*INSTRUCTION*
Convert the stretch from the start of the rows through the line containing "I will coord(1112,147)." into a Markdown table with columns Index and Content, numbering each line and omitting blank lines.

>> START DATA FOR THIS EXERCISE

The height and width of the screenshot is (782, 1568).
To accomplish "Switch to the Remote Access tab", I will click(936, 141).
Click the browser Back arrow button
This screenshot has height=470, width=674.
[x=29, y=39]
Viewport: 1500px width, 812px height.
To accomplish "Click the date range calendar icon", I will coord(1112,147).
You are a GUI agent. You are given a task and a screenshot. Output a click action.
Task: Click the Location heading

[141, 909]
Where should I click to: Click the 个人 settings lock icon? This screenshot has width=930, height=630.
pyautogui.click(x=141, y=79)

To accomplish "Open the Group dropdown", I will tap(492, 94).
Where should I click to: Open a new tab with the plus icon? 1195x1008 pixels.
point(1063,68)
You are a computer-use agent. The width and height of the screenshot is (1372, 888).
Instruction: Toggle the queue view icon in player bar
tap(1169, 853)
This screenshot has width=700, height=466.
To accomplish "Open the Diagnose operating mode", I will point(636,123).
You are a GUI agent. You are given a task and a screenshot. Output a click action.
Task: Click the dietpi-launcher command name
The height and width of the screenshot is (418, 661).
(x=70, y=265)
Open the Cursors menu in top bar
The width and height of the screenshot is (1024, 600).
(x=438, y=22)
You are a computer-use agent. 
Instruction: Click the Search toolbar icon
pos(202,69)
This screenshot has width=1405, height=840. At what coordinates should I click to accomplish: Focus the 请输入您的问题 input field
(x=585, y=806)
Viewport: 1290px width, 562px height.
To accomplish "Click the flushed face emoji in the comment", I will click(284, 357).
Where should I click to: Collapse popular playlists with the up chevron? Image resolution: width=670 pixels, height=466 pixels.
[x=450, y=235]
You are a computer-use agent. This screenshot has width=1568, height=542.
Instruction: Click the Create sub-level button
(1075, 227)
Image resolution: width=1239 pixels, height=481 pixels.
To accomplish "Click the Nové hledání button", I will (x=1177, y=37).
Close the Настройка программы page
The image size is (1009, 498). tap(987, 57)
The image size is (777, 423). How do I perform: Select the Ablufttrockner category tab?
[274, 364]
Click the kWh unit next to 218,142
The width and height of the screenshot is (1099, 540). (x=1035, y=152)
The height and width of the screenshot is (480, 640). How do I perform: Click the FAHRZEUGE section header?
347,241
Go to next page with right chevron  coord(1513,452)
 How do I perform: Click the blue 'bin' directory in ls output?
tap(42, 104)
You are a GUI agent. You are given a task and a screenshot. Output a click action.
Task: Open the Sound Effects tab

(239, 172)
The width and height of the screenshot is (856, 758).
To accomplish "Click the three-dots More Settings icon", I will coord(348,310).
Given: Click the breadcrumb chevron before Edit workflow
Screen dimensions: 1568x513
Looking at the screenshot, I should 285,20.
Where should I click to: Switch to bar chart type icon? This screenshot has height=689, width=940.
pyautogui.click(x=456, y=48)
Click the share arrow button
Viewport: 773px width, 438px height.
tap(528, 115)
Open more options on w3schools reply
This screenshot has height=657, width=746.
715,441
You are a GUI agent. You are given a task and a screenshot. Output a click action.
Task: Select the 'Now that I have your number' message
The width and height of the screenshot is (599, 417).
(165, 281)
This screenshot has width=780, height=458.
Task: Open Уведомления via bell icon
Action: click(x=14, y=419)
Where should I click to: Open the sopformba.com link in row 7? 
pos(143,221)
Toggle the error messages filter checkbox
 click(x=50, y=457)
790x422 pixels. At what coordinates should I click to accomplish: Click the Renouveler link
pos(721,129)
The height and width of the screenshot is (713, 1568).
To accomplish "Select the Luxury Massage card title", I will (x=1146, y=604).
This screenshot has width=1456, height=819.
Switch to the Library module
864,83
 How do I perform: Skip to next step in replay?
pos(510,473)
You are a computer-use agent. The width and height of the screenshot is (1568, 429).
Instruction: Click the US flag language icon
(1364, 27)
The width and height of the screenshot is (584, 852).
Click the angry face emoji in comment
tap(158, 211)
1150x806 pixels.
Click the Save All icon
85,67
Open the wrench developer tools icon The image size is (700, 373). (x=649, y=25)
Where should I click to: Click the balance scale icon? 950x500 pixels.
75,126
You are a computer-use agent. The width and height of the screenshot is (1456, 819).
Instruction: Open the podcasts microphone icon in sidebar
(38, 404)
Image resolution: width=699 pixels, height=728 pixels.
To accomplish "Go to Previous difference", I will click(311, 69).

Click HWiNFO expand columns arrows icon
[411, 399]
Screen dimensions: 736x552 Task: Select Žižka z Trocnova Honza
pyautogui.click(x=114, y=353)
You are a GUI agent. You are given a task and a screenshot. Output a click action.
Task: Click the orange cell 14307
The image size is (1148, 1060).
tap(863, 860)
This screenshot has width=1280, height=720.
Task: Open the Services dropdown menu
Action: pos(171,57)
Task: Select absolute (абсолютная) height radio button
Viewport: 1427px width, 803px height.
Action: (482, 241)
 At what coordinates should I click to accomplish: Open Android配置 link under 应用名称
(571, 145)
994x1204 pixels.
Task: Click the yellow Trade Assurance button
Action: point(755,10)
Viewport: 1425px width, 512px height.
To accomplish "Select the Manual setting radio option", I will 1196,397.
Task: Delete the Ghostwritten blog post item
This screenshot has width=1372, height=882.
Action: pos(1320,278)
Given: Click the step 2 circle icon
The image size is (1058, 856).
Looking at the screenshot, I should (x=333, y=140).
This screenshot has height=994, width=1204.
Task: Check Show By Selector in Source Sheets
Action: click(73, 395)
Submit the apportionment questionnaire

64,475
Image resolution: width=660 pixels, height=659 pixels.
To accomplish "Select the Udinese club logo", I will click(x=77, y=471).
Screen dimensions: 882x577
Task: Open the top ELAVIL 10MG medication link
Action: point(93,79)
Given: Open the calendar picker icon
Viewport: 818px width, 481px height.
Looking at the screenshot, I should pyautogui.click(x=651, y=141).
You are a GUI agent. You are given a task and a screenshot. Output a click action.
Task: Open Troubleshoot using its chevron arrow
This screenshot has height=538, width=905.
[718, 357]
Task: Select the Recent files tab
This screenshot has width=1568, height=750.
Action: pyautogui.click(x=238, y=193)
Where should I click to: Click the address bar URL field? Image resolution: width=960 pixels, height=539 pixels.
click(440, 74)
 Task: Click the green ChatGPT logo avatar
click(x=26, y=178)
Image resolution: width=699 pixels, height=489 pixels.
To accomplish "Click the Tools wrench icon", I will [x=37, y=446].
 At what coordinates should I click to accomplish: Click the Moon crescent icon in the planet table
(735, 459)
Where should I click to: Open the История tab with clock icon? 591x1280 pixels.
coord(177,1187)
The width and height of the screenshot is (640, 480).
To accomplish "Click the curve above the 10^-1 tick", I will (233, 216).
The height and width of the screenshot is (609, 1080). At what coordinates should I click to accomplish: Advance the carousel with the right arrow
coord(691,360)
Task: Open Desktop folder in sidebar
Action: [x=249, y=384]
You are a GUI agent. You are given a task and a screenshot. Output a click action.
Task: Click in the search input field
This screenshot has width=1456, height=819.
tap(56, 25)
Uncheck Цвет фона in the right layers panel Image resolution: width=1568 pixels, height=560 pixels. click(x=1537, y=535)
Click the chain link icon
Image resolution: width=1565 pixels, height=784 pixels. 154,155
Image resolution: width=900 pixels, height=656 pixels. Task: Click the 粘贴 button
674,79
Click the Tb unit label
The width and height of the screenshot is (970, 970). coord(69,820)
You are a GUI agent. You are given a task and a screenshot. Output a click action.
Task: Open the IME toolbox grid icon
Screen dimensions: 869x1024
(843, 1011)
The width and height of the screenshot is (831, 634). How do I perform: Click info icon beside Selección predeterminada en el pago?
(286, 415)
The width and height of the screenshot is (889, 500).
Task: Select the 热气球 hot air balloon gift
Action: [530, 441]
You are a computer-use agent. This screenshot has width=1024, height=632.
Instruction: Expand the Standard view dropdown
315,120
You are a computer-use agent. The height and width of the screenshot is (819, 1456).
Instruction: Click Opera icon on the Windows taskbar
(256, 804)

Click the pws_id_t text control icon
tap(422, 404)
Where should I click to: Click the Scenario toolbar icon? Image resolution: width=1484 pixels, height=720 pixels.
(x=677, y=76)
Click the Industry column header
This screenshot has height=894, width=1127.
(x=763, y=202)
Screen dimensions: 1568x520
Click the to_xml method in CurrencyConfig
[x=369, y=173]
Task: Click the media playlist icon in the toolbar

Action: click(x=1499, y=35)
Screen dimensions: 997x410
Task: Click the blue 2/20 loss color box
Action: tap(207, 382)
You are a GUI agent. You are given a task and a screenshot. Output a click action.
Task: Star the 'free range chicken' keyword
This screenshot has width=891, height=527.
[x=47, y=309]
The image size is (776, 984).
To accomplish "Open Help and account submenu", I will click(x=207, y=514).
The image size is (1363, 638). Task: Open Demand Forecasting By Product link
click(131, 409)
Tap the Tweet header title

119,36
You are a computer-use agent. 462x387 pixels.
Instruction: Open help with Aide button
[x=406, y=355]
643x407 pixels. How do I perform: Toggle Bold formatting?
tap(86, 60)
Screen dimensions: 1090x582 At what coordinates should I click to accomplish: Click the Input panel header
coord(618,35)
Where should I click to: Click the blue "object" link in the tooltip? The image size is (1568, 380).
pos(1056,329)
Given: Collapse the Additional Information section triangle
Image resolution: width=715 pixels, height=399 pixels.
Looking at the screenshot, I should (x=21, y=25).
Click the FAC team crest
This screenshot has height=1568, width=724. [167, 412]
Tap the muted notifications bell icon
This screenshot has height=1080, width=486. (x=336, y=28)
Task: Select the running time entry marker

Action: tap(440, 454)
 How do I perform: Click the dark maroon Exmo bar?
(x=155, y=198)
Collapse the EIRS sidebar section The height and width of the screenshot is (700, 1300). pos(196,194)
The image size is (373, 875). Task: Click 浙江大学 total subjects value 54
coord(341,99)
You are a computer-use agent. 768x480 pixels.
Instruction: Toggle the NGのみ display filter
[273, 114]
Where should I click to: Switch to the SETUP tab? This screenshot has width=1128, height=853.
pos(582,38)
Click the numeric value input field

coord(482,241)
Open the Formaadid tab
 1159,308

>> END DATA FOR THIS EXERCISE

*FINISHED EXERCISE*
| Index | Content |
|---|---|
| 1 | The height and width of the screenshot is (782, 1568). |
| 2 | To accomplish "Switch to the Remote Access tab", I will click(936, 141). |
| 3 | Click the browser Back arrow button |
| 4 | This screenshot has height=470, width=674. |
| 5 | [x=29, y=39] |
| 6 | Viewport: 1500px width, 812px height. |
| 7 | To accomplish "Click the date range calendar icon", I will coord(1112,147). |